▶ _Input records_
* Begin *

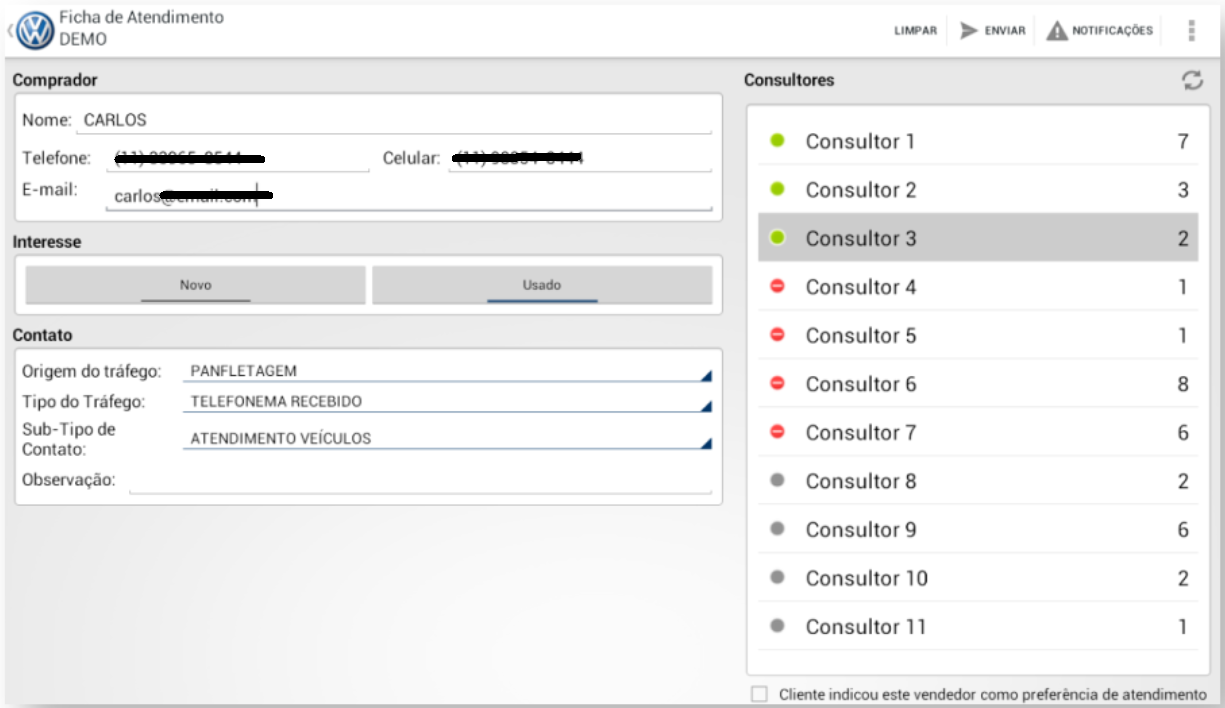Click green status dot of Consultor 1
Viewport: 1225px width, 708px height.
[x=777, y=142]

* End *
* Begin *

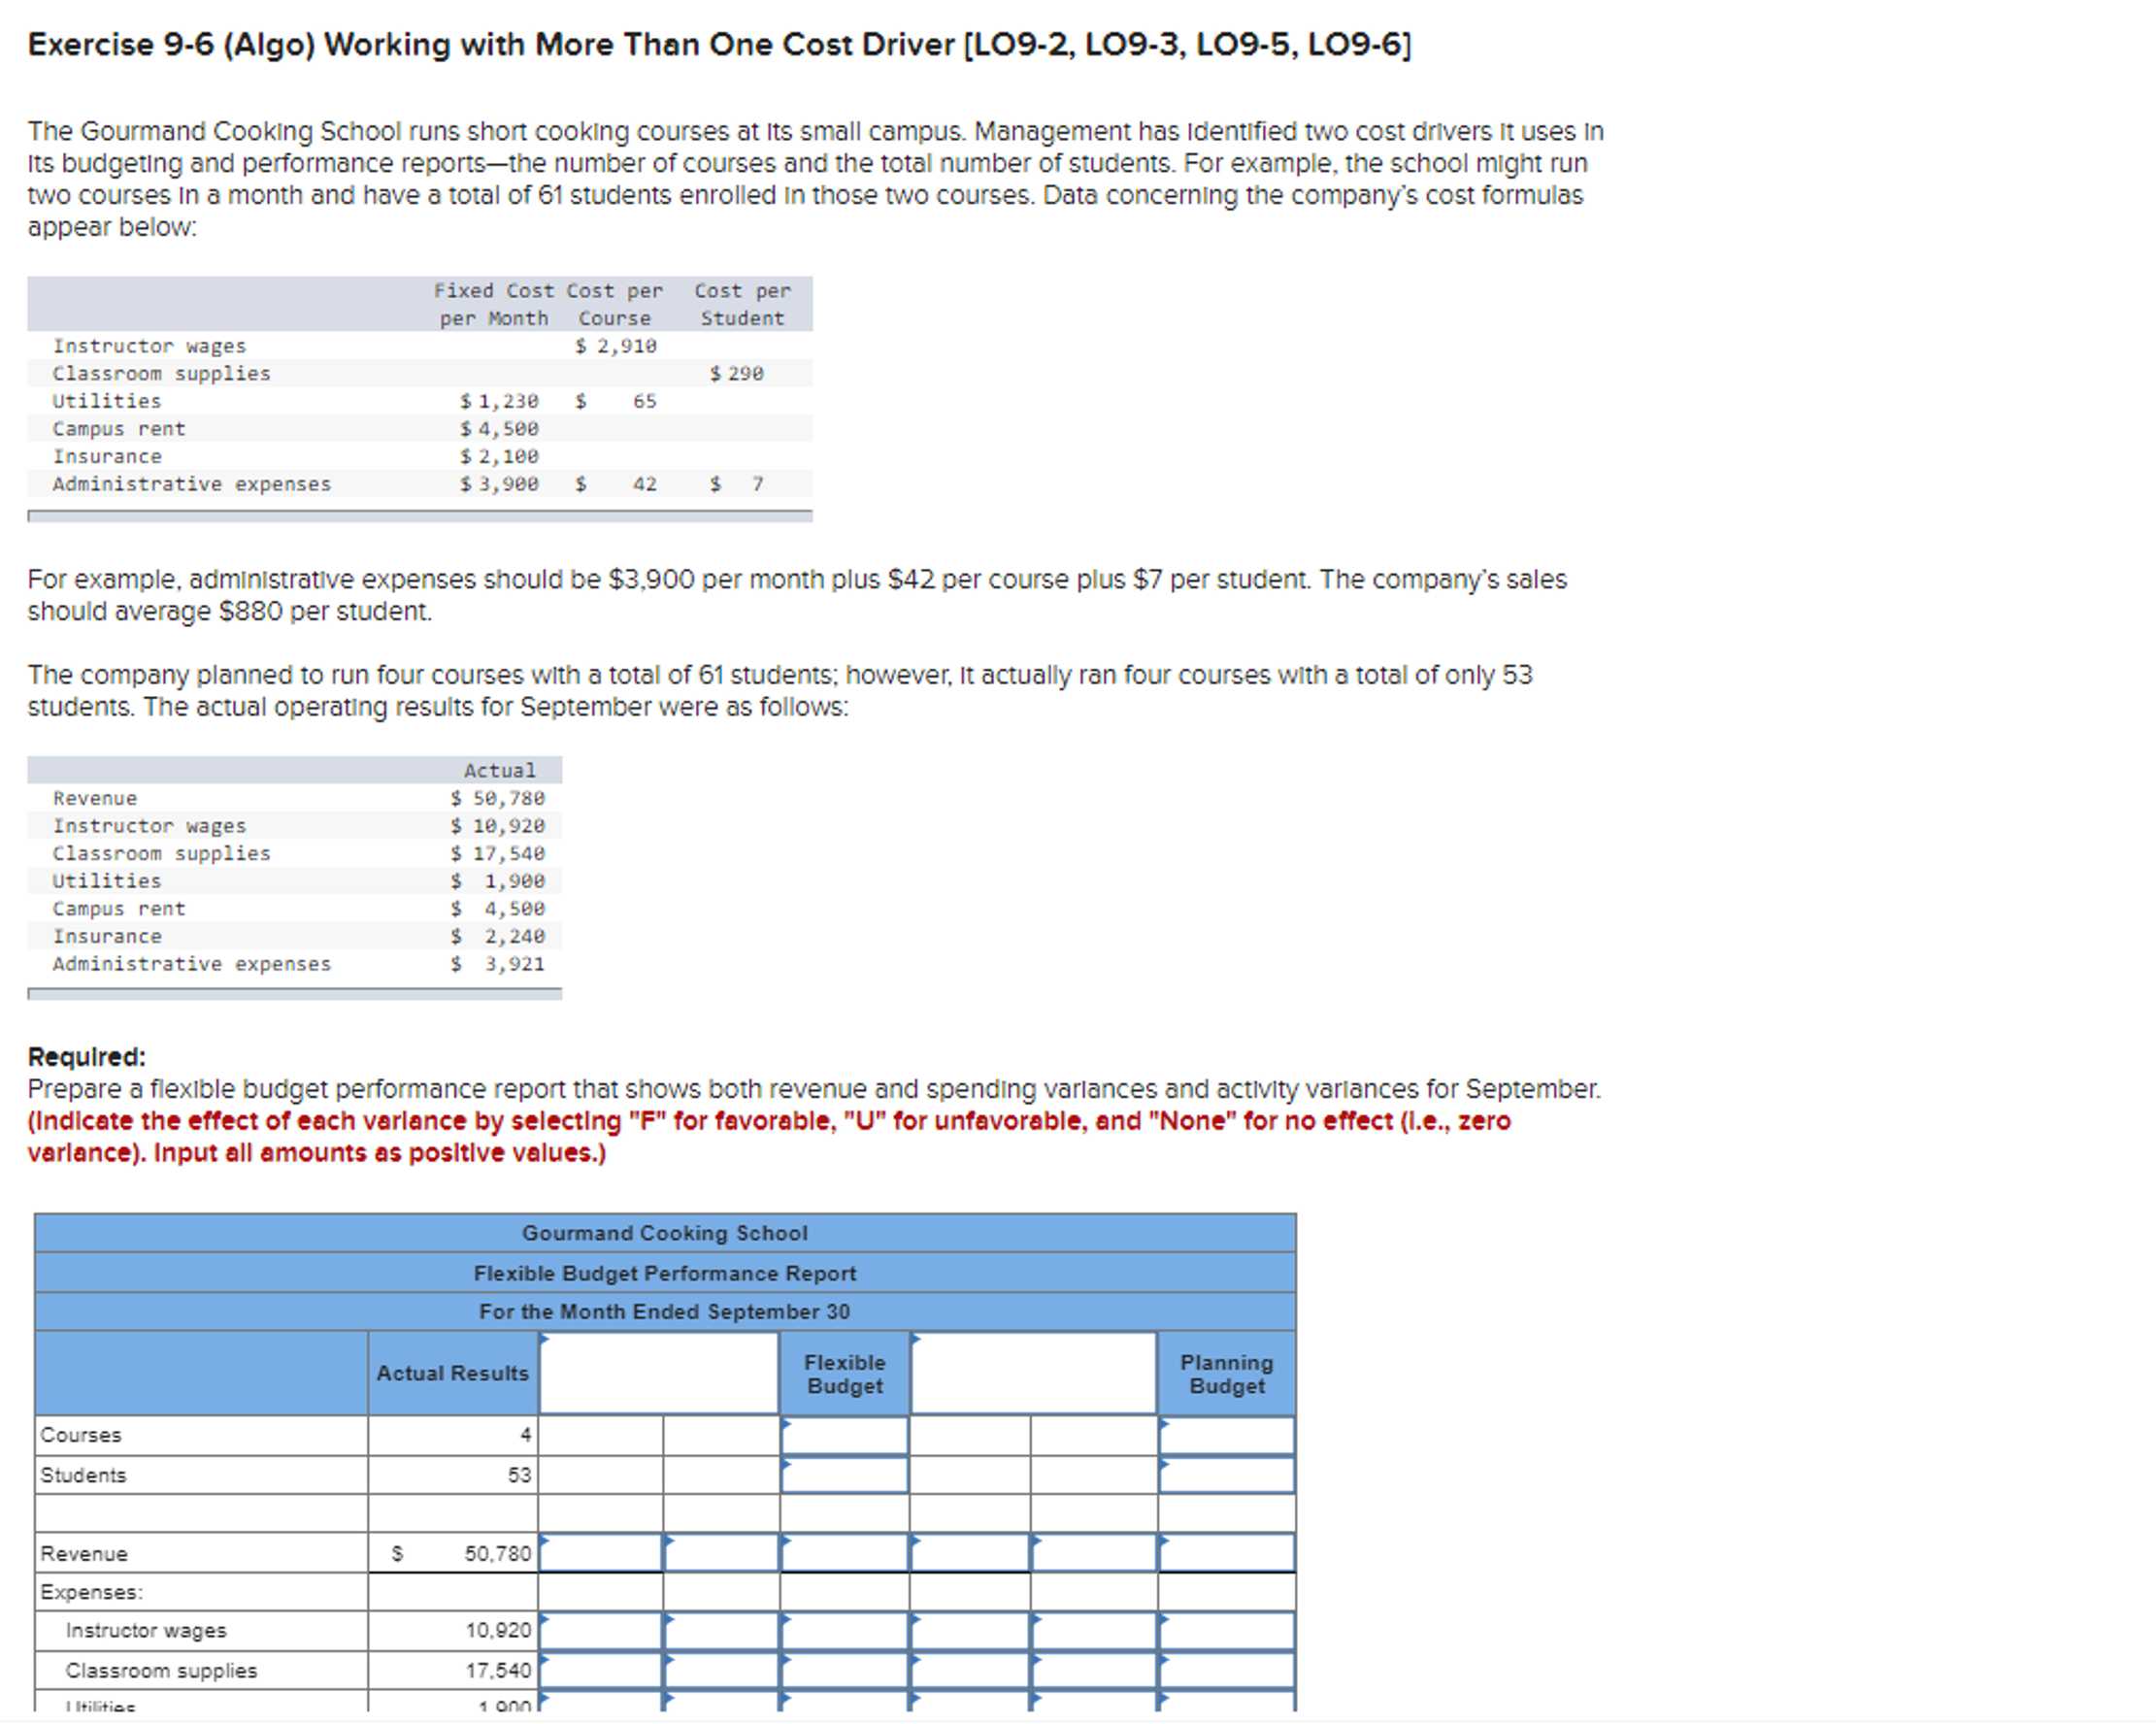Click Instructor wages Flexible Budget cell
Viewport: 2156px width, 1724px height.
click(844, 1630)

* End *

▶ _Brief_
Copy the data from the line containing "Click Instructor wages Flexible Budget cell" up to and including the line containing "click(844, 1630)", leaving out the pictures.

▶ _Complete response_
Click Instructor wages Flexible Budget cell
Viewport: 2156px width, 1724px height.
click(844, 1630)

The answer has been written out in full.